Thursday, September 5, 2013

Concord grape Wine

Kitchen Brewery started out (in my mind) as a beer blog, but I've been following the fruit. When the dandelions came up I made dandelion wine. My mother in law happens to have some grapes growing in her yard and we decided to make wine from them this year. I went into this brew with almost no idea about how to make wine from grapes. My plan was to mash them up, hope there was enough juice, and pitch some yeast.

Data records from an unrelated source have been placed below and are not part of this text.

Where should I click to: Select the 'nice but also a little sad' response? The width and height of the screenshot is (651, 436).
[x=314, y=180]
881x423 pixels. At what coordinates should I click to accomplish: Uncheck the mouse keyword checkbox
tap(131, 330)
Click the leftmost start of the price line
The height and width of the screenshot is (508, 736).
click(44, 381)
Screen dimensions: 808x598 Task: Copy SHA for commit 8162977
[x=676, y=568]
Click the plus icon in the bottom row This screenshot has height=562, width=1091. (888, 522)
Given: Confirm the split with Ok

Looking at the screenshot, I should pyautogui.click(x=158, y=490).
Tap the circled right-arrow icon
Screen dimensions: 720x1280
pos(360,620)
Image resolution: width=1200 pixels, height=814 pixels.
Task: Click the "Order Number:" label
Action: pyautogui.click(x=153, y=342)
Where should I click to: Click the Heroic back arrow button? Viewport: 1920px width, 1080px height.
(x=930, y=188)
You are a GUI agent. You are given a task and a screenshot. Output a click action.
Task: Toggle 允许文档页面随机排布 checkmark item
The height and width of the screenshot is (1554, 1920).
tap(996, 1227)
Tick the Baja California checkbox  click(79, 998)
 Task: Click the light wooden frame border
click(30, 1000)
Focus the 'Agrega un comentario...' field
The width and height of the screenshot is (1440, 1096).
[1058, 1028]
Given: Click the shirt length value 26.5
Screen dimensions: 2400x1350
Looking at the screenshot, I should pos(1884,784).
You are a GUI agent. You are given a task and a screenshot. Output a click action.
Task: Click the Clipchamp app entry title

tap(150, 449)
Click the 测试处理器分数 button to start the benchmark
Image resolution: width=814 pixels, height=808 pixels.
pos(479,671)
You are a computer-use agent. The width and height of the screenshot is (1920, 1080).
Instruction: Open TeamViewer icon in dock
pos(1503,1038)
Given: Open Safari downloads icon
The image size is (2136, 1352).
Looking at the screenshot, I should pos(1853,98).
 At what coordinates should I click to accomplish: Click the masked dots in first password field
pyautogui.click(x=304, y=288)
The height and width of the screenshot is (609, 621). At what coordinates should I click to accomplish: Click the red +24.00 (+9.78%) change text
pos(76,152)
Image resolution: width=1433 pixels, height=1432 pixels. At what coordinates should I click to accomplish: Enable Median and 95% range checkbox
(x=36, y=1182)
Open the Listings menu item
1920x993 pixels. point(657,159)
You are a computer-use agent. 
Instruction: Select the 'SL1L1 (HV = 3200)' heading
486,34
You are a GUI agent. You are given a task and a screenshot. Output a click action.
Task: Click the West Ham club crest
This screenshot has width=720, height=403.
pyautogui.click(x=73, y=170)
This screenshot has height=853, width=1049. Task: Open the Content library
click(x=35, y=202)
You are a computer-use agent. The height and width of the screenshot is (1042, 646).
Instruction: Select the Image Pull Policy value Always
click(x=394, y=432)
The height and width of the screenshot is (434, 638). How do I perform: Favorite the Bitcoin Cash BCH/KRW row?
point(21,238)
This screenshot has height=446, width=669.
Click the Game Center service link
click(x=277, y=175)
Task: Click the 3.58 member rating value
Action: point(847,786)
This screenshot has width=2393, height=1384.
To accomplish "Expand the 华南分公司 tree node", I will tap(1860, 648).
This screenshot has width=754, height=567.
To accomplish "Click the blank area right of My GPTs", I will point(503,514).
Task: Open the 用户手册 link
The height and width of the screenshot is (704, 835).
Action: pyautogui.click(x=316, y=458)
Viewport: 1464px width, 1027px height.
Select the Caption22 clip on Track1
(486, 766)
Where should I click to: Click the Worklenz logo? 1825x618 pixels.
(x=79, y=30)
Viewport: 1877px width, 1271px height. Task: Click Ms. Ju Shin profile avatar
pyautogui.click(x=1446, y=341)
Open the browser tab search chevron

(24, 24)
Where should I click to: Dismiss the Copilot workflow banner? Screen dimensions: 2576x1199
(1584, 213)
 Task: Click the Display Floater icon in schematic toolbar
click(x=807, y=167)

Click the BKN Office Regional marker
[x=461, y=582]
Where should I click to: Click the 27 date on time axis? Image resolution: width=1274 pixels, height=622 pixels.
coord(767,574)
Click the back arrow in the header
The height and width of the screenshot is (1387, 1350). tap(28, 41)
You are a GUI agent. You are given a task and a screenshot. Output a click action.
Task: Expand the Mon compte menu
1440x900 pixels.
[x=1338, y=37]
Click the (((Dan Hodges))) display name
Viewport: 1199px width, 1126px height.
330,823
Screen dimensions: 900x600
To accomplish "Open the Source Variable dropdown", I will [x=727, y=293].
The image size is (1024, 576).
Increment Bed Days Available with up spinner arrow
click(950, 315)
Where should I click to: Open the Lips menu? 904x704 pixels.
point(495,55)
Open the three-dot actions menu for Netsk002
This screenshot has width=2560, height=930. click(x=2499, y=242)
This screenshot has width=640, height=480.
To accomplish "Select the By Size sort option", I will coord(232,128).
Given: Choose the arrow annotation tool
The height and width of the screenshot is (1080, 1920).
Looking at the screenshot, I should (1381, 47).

I went to the homebrew shop, got some corks, sanatizer, a corker, and asked what kind of yeast would be good with concord grapes. They told me people have bad results with concord grapes because they don't have enough sugar and they have a musty flavor. For the flavor they said champagne yeast was good because it neutralizes off flavors. I got my equipment and then asked around about it on the home made wine making community on google+ and found a recipe thanks to Benjamin Hansen. I also looked around and found this from Jack Keller: http://winemaking.jackkeller.net/reques10.asp

 I used the first recipe which is much like the one I got on google+ and it makes up for the low sugar in concord grapes. I also leaned that red wines need to age 2 years in the bottle. I am sure this is why I hear stories about people who say wines from wild grapes taste bad. Beer brewers just are not used to waiting so long. I know I'm going to have a hard time with it.

Rinsing the grapes 


 I followed the recipe and found that concord grapes really do need the added sugar.  My gravity reading before pitching the yeast was 1.100 and to prevent any intrusions the fermentor is being guarded closely.